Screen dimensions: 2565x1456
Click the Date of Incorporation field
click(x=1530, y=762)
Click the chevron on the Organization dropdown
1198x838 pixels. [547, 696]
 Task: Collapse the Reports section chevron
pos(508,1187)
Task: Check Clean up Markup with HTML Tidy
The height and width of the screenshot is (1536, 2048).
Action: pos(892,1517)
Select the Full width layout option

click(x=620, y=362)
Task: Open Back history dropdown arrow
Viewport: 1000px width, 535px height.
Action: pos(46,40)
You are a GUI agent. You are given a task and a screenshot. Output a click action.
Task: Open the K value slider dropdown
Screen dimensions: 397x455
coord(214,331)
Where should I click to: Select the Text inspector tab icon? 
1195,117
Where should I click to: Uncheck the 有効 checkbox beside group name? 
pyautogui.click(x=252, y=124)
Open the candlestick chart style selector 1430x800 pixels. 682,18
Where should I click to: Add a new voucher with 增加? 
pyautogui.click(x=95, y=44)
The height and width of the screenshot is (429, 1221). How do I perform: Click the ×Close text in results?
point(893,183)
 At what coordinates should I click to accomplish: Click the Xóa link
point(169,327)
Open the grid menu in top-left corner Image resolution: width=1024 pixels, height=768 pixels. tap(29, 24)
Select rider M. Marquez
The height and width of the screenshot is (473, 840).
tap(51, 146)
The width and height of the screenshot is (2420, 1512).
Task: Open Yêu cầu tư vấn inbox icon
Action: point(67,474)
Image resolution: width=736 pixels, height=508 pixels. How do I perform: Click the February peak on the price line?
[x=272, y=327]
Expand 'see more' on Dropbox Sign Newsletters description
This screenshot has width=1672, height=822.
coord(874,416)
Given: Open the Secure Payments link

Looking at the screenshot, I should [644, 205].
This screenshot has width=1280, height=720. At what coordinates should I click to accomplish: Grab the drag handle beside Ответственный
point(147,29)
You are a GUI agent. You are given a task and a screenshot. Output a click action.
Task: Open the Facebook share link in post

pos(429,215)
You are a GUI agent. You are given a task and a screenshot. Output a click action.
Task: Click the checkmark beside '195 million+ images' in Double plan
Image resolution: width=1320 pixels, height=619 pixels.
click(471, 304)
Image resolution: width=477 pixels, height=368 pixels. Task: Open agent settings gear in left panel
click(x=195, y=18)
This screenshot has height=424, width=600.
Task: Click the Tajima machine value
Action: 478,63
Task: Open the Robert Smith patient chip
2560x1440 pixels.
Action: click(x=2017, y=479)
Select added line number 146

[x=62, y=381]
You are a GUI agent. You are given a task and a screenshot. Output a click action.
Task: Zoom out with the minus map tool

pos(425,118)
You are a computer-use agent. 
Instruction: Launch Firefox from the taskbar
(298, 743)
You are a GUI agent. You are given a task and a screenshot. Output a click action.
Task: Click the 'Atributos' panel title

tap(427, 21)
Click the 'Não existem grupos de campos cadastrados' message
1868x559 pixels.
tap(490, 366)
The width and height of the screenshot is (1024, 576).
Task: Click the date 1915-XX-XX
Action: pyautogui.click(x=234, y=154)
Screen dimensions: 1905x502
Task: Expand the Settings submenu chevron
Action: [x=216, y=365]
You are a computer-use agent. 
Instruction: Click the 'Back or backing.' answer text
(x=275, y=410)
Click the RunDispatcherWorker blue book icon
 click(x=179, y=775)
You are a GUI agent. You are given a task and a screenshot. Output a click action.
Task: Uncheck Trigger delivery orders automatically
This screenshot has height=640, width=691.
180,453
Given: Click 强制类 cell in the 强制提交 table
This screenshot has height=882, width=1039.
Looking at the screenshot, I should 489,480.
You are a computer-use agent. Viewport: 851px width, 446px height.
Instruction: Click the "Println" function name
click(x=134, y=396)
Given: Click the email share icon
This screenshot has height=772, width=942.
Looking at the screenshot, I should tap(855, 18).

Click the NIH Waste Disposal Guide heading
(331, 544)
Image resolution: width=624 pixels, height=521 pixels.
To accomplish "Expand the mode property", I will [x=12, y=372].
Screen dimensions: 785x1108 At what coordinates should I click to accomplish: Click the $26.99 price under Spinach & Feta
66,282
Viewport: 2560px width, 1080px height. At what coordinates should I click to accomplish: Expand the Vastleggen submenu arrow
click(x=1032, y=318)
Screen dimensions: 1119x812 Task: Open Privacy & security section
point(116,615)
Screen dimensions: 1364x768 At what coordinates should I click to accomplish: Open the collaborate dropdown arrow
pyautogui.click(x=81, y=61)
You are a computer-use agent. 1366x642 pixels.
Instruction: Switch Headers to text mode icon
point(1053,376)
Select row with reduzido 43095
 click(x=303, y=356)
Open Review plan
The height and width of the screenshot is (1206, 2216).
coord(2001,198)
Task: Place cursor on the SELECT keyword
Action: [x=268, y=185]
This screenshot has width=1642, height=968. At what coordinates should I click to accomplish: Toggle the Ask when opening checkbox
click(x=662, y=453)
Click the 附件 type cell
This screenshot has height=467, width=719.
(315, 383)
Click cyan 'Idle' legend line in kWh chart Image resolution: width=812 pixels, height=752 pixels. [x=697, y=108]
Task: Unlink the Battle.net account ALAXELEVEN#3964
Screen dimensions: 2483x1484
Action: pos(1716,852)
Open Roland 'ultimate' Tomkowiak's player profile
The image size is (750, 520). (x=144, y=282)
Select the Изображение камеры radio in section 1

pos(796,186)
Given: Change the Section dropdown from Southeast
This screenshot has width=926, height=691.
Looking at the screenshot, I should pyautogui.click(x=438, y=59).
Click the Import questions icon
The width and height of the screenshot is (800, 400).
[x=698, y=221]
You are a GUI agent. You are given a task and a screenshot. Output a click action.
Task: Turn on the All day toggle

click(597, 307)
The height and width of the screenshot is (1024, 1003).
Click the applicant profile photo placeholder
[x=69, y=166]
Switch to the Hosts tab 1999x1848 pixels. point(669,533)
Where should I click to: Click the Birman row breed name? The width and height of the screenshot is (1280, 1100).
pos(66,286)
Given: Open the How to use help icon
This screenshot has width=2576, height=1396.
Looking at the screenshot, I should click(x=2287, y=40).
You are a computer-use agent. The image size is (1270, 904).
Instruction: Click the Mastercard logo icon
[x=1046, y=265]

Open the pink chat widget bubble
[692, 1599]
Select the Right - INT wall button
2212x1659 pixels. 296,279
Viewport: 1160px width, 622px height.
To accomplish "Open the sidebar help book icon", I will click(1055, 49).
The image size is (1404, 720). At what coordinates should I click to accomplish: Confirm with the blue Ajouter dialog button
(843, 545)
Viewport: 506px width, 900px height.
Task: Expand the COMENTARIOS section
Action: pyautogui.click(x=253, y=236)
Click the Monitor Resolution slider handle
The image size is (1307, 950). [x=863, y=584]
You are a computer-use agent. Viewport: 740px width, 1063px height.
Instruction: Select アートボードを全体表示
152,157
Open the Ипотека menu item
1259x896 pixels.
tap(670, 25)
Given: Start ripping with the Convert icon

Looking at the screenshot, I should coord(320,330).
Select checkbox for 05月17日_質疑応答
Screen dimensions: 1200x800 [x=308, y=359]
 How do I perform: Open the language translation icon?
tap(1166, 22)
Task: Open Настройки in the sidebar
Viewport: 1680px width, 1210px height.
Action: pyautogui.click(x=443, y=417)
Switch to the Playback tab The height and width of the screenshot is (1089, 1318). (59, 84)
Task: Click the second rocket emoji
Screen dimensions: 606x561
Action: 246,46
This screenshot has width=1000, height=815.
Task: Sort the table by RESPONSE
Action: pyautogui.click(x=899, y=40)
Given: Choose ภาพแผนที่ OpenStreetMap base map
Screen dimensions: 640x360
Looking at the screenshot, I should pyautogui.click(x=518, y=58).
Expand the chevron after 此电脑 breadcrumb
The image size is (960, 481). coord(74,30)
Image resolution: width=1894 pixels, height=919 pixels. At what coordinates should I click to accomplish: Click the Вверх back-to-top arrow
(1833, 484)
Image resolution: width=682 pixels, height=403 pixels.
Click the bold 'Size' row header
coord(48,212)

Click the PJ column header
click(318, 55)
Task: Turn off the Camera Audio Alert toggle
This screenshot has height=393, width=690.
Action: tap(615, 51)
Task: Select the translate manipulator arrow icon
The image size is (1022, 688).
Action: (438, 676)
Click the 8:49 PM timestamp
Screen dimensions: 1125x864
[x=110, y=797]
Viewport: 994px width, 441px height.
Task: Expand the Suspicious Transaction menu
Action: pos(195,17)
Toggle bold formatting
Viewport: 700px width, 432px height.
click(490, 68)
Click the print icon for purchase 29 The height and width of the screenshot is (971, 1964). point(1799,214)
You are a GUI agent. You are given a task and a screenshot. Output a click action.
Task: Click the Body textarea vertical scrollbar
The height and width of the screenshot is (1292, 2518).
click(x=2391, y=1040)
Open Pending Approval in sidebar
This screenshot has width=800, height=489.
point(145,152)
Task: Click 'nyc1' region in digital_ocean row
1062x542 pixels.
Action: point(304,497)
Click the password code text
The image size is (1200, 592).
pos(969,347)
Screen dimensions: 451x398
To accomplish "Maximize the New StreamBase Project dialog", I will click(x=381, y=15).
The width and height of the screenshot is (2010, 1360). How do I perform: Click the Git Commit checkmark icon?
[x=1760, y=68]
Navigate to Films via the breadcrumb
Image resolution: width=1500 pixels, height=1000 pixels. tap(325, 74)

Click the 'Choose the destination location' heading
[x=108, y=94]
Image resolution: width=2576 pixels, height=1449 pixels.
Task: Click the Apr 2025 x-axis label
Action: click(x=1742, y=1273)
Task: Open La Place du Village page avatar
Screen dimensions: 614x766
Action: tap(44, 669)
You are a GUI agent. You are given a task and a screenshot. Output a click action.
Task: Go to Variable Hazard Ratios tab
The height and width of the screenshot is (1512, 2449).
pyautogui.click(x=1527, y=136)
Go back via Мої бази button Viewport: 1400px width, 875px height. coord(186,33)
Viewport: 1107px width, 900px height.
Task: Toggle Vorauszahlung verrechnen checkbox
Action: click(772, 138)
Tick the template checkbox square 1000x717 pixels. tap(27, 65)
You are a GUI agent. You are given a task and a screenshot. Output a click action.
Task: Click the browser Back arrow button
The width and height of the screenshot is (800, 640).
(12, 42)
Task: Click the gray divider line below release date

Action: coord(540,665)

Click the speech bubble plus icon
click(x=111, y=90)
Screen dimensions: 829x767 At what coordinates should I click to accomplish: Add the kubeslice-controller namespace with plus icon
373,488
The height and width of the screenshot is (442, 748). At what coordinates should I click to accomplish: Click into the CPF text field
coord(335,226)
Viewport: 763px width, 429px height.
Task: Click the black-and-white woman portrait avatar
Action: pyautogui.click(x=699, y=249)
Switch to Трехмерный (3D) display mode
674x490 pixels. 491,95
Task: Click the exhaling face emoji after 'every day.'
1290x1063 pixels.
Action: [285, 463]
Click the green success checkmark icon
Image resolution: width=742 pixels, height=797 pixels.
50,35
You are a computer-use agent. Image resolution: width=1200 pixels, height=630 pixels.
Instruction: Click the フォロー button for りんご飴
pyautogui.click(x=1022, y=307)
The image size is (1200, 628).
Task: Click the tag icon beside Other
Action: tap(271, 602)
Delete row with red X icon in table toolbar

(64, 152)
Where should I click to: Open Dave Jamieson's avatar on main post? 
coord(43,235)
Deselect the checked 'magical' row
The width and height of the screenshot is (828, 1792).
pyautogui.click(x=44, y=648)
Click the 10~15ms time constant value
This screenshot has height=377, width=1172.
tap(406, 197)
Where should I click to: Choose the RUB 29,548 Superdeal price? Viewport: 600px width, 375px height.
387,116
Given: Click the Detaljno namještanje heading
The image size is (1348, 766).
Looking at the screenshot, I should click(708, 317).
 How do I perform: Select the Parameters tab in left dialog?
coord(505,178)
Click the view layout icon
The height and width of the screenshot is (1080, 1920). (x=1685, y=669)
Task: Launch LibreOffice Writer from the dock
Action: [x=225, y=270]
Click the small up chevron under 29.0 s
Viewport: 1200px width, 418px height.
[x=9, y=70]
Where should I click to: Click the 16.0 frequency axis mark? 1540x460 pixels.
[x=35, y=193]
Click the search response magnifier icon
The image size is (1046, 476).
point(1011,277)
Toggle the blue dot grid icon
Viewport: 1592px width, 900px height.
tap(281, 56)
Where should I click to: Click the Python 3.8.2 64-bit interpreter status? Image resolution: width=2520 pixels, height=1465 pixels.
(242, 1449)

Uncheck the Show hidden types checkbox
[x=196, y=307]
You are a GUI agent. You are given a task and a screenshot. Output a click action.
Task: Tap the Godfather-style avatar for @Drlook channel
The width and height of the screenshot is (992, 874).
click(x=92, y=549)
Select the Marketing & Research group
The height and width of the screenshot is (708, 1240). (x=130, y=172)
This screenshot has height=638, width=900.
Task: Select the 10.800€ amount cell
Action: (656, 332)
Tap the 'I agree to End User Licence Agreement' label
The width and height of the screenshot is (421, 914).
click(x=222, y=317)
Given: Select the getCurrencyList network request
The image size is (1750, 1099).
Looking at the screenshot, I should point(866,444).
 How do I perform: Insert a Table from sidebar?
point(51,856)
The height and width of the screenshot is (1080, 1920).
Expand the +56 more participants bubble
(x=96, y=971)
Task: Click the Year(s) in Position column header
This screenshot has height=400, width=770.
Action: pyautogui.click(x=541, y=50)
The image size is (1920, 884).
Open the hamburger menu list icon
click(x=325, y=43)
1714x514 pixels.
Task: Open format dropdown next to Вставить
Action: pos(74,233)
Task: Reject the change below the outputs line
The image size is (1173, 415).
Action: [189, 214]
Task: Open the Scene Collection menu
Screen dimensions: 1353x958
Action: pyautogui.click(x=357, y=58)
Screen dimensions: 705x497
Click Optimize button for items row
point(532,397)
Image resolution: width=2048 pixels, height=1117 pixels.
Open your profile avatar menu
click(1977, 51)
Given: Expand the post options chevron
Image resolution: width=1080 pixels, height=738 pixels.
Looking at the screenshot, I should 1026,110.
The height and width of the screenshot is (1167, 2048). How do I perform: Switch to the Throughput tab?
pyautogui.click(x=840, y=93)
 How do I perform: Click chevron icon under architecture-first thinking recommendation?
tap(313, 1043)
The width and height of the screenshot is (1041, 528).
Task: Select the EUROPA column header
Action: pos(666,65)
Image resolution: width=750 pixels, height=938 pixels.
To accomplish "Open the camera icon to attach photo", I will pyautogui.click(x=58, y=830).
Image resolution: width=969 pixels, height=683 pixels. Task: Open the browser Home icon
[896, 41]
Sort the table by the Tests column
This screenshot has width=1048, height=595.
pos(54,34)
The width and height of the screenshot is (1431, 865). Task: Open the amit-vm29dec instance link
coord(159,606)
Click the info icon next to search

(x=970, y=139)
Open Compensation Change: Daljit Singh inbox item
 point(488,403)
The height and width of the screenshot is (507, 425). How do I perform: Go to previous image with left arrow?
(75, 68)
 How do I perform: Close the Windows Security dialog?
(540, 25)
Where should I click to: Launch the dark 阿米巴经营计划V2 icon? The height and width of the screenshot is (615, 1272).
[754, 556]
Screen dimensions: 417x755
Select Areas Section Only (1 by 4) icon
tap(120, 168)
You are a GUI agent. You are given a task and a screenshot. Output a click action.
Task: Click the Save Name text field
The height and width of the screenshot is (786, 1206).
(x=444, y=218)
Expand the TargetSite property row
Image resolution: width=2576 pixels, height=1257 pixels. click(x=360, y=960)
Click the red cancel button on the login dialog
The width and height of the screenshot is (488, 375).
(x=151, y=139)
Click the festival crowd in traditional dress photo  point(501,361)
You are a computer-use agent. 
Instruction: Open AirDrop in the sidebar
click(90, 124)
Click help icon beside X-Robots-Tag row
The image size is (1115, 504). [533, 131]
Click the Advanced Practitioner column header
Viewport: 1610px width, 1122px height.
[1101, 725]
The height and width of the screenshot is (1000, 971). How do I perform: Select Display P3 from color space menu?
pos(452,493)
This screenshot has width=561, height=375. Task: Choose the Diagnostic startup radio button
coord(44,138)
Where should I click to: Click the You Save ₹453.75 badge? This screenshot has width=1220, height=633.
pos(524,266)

************

Problem to work on: Rewrite the lines from the first one up to and including the line with "point(893,183)", changing "dropdown" to "drop-down" and leaving everything else as it stands. Return only those lines.

Problem solution:
Screen dimensions: 2565x1456
Click the Date of Incorporation field
click(x=1530, y=762)
Click the chevron on the Organization drop-down
1198x838 pixels. [547, 696]
 Task: Collapse the Reports section chevron
pos(508,1187)
Task: Check Clean up Markup with HTML Tidy
The height and width of the screenshot is (1536, 2048).
Action: pos(892,1517)
Select the Full width layout option

click(x=620, y=362)
Task: Open Back history drop-down arrow
Viewport: 1000px width, 535px height.
Action: pos(46,40)
You are a GUI agent. You are given a task and a screenshot. Output a click action.
Task: Open the K value slider drop-down
Screen dimensions: 397x455
coord(214,331)
Where should I click to: Select the Text inspector tab icon? 
1195,117
Where should I click to: Uncheck the 有効 checkbox beside group name? 
pyautogui.click(x=252, y=124)
Open the candlestick chart style selector 1430x800 pixels. 682,18
Where should I click to: Add a new voucher with 增加? 
pyautogui.click(x=95, y=44)
The height and width of the screenshot is (429, 1221). How do I perform: Click the ×Close text in results?
point(893,183)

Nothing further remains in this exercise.